*** Document section Section Begins ***

How does this relate to the questions of whether God has free will,
or whether God can give what God does not have? I would say that
Genesis 1:27 is relevant to the question of whether God has free will:
we, human beings, have free will, and we are made in God’s image, so
perhaps we can conclude from this that God has free will. At the same
time, bringing Romans 1:20 into the discussion, I would not say that God
has to share every characteristic with God’s creation, that God can
only give what God possesses Godself as part of God’s nature.
Obviously, there are features of creation that are different from the
way that God Godself is. I would suggest that Romans 1:27 is saying
that God’s creation demonstrates the power of God, and maybe even
attributes of God: God is not like the sponge, to use a random example,
but one can draw conclusions about God’s wisdom by looking at the
sponge. What I am saying may actually coincide with the views of some
of the natural theologians whom Spencer surveys.

*** Document section Section Ends ***

Tasks and exercises:
A) In the passage on God's free will, which verse is named as relevant to whether God has free will?
B) Retype the passage on God's free will from "Obviously, there are" up to and including "whom Spencer surveys.", keeping every word unchanged.

*** The data Section Begins ***

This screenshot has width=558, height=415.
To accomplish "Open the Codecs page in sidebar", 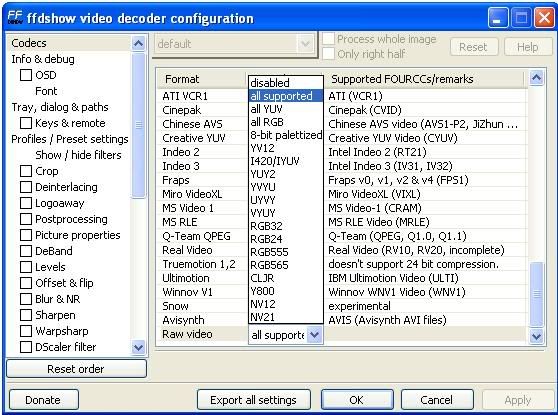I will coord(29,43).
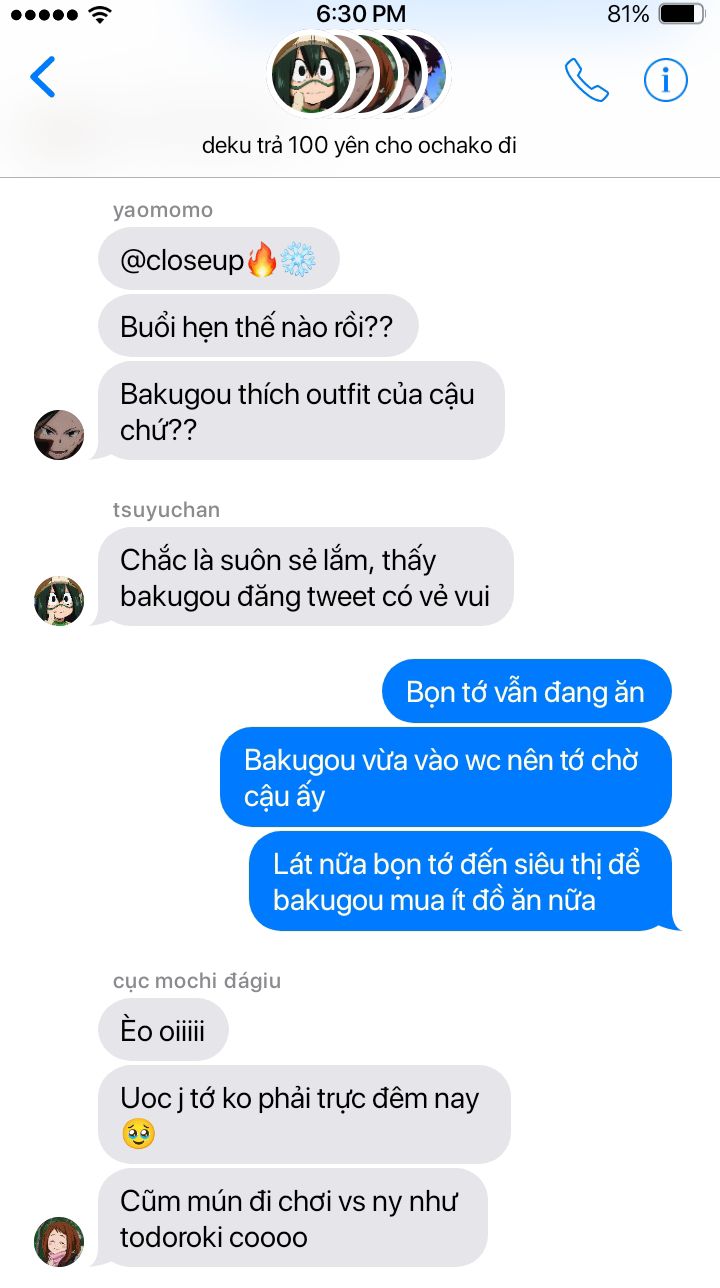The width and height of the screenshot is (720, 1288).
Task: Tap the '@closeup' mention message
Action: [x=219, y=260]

*** The data Section Ends ***

Answers given:
A) Genesis 1:27

B)
Obviously, there are features of creation that are different from the
way that God Godself is. I would suggest that Romans 1:27 is saying
that God’s creation demonstrates the power of God, and maybe even
attributes of God: God is not like the sponge, to use a random example,
but one can draw conclusions about God’s wisdom by looking at the
sponge. What I am saying may actually coincide with the views of some
of the natural theologians whom Spencer surveys.